Saved data entries
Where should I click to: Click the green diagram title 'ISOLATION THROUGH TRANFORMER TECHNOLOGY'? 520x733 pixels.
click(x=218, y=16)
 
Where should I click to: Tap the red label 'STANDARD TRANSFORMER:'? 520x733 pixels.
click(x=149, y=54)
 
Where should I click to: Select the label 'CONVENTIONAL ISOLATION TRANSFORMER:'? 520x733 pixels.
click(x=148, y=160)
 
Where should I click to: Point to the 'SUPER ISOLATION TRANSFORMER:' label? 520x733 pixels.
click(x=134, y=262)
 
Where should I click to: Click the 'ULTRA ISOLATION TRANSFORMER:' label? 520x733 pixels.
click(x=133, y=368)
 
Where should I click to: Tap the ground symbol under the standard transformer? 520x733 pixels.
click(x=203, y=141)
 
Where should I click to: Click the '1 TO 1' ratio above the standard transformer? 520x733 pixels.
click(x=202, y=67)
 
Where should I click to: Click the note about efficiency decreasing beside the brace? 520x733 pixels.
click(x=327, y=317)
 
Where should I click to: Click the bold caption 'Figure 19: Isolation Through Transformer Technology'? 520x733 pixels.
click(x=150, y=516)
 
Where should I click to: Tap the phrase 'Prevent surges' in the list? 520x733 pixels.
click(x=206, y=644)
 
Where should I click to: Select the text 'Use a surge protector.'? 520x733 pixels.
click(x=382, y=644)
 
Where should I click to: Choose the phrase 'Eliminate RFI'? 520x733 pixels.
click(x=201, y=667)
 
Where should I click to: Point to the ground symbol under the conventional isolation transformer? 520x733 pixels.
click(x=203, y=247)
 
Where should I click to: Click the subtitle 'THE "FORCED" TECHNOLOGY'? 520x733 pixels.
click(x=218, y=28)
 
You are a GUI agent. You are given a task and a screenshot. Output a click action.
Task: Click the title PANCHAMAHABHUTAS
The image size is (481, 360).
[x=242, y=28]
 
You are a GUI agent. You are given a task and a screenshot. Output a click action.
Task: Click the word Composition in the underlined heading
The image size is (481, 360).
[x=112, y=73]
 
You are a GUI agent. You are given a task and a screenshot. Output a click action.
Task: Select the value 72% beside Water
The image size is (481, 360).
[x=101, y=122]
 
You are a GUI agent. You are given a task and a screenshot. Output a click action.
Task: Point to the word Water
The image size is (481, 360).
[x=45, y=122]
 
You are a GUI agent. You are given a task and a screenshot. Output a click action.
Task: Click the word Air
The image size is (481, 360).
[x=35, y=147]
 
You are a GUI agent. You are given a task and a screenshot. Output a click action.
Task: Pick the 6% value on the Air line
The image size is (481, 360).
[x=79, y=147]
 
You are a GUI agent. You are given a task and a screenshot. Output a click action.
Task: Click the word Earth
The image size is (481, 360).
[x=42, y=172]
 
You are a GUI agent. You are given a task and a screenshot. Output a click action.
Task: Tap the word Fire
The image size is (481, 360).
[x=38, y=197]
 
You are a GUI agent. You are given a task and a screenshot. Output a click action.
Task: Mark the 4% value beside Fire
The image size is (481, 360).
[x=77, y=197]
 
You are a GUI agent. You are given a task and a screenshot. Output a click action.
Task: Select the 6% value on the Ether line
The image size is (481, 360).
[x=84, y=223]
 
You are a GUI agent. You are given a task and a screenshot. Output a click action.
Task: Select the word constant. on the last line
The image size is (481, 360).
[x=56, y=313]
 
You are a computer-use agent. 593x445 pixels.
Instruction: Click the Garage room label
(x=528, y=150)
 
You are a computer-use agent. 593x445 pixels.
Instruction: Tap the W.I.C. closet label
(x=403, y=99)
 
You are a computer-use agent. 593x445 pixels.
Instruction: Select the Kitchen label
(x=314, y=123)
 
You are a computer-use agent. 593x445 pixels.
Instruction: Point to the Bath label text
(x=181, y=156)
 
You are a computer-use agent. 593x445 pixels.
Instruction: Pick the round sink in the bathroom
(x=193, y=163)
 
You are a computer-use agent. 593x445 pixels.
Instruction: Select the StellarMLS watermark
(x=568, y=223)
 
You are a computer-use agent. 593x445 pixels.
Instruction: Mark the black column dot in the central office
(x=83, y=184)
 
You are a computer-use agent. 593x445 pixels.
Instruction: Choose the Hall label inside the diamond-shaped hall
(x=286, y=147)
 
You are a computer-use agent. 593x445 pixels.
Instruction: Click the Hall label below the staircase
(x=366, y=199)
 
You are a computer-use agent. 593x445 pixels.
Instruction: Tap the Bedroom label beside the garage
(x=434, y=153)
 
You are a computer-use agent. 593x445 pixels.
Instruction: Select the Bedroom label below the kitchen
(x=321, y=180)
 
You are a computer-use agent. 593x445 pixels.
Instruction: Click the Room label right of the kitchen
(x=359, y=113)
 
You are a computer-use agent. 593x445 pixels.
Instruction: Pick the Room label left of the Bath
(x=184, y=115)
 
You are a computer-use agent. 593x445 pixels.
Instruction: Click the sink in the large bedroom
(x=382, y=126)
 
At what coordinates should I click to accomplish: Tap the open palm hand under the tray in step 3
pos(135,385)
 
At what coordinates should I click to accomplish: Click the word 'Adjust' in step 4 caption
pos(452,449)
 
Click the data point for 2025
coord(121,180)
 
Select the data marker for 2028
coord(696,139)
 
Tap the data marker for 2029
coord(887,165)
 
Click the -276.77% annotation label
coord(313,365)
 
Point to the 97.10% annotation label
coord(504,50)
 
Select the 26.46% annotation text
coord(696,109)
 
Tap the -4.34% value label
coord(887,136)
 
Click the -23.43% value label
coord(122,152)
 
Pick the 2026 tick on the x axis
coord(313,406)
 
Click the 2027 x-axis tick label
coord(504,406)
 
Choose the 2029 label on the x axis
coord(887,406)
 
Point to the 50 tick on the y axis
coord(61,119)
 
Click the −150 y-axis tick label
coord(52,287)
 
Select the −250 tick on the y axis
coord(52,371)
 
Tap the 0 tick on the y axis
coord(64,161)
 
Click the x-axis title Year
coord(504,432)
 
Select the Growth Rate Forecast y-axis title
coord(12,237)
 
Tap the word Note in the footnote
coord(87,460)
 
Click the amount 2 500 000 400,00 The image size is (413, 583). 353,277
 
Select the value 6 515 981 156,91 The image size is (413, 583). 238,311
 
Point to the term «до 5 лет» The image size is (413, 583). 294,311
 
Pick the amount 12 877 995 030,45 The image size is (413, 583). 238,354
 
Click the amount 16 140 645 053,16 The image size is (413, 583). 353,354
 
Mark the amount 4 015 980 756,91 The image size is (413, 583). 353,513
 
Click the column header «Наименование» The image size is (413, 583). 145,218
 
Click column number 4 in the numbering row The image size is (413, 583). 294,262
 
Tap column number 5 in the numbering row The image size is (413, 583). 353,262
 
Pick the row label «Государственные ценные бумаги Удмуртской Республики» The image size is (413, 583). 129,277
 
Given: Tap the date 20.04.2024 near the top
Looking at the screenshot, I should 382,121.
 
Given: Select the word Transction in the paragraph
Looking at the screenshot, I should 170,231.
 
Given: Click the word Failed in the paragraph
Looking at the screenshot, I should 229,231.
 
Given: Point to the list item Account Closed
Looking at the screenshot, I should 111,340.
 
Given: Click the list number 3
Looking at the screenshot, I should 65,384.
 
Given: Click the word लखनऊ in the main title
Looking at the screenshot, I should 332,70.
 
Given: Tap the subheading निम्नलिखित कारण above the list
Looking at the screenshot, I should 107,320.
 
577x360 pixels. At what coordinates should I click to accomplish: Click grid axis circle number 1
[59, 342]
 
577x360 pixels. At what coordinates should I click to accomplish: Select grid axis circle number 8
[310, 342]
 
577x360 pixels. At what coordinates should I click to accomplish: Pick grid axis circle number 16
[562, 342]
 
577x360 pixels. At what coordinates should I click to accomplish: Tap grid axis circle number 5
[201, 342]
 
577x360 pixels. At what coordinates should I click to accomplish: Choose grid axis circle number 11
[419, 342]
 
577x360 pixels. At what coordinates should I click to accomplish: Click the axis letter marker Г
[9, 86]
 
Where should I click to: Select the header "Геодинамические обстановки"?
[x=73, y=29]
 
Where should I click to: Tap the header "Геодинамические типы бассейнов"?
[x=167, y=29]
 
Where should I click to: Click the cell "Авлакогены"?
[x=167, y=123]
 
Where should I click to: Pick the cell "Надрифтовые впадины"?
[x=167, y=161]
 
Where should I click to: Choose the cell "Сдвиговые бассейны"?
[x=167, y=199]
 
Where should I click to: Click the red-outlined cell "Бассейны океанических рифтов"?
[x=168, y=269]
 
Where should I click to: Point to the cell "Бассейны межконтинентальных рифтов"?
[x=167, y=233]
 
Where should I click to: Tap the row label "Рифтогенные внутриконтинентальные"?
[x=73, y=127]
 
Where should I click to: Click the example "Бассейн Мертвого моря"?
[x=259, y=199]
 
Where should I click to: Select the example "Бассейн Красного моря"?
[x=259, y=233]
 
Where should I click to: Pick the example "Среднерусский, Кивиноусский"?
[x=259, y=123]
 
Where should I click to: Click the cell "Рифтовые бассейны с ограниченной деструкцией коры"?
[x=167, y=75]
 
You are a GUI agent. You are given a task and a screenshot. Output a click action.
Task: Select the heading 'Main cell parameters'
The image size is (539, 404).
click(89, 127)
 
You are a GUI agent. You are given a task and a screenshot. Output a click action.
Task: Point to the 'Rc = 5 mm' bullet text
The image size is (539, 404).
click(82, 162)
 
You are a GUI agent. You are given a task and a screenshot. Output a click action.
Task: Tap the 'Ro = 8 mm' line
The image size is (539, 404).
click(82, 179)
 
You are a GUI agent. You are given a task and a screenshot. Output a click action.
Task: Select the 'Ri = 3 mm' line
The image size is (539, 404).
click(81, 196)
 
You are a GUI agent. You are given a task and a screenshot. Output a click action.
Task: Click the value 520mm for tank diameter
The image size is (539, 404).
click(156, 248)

» Exercise goal: Reproduce word for word the part of the records that begins with the line containing "Where should I click to: Choose the cell" and ends with the line containing "[x=259, y=199]", including both of those lines.

» Written response:
Where should I click to: Choose the cell "Сдвиговые бассейны"?
[x=167, y=199]
 
Where should I click to: Click the red-outlined cell "Бассейны океанических рифтов"?
[x=168, y=269]
 
Where should I click to: Point to the cell "Бассейны межконтинентальных рифтов"?
[x=167, y=233]
 
Where should I click to: Tap the row label "Рифтогенные внутриконтинентальные"?
[x=73, y=127]
 
Where should I click to: Click the example "Бассейн Мертвого моря"?
[x=259, y=199]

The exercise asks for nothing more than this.